Un aspect peut-être intéressant de cette approche tient à ce qu'elle permet de mieux relier des œuvres dont le socle scientifique est apparent, comme certains romans et nouvelles d'Arthur C. Clarke, et d'autres où il est à peu près inexistant, comme la plupart des romans d'A.E. van Vogt ou de Philip K. Dick. Elles ont en commun un style qui se ramène peut-être lui même à un jeu sur des règles d'existence. Ce jeu relève de la spéculation intellectuelle qui est elle-même une des origines de la pensée scientifique, et il me semble s'établir à l'opposé de la spéculation mythologique ou théologique.

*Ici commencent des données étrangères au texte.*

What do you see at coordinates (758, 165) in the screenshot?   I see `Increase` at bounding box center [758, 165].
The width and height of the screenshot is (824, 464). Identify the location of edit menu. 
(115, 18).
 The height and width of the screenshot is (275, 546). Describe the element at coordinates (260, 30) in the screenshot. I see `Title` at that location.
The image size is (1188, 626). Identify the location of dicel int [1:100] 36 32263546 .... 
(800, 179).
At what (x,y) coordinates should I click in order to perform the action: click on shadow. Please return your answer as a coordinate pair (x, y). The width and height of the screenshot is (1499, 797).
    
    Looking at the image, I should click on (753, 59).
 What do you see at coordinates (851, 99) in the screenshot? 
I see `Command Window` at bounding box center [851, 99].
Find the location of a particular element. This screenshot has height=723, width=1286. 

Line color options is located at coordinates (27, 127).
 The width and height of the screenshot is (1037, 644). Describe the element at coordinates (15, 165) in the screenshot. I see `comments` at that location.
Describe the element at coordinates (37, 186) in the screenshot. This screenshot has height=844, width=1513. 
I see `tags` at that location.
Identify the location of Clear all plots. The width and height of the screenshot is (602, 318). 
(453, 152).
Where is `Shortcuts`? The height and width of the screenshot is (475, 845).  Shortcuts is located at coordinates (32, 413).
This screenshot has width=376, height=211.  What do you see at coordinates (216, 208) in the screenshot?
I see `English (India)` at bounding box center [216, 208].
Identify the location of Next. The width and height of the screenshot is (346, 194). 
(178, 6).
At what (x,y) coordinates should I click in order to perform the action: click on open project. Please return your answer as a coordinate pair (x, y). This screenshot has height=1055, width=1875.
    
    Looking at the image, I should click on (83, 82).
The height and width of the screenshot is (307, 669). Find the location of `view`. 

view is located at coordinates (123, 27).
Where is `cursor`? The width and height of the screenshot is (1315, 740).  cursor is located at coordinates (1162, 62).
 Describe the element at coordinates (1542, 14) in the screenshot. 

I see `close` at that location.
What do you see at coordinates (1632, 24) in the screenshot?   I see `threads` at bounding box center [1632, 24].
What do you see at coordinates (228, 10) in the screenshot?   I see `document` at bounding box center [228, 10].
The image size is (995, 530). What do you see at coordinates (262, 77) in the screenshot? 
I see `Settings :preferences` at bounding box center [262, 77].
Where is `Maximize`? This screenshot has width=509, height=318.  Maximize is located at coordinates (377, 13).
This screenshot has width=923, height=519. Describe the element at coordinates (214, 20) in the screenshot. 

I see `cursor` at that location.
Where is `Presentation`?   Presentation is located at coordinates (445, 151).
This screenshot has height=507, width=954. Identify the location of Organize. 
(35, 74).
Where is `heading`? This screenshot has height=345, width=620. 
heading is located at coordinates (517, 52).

Éon me semble en tout cas un exemple particulièrement fascinant de ce jeu. Le style particulier de Greg Bear conduit le lecteur à admettre comme justifié, comme vraisemblable, chaque détour, chaque page, pourvu qu'il accepte les conventions de la Science-Fiction. Et pourtant, si on tentait d'en résumer l'action, elle apparaîtrait comme un invraisemblable tissu d'assertions inadmissibles entre lesquelles l'hypothèse d'une guerre thermonucléaire entre soviétiques et américains, bien que factuellement démentie par l'histoire, semble encore la plus réaliste.

Certains en tireront argument pour rejeter le livre. D'autres, dont je suis, penseront qu'il faut bien du talent à un auteur pour transporter son lecteur jusqu'au bout du monde. Et bien au-delà.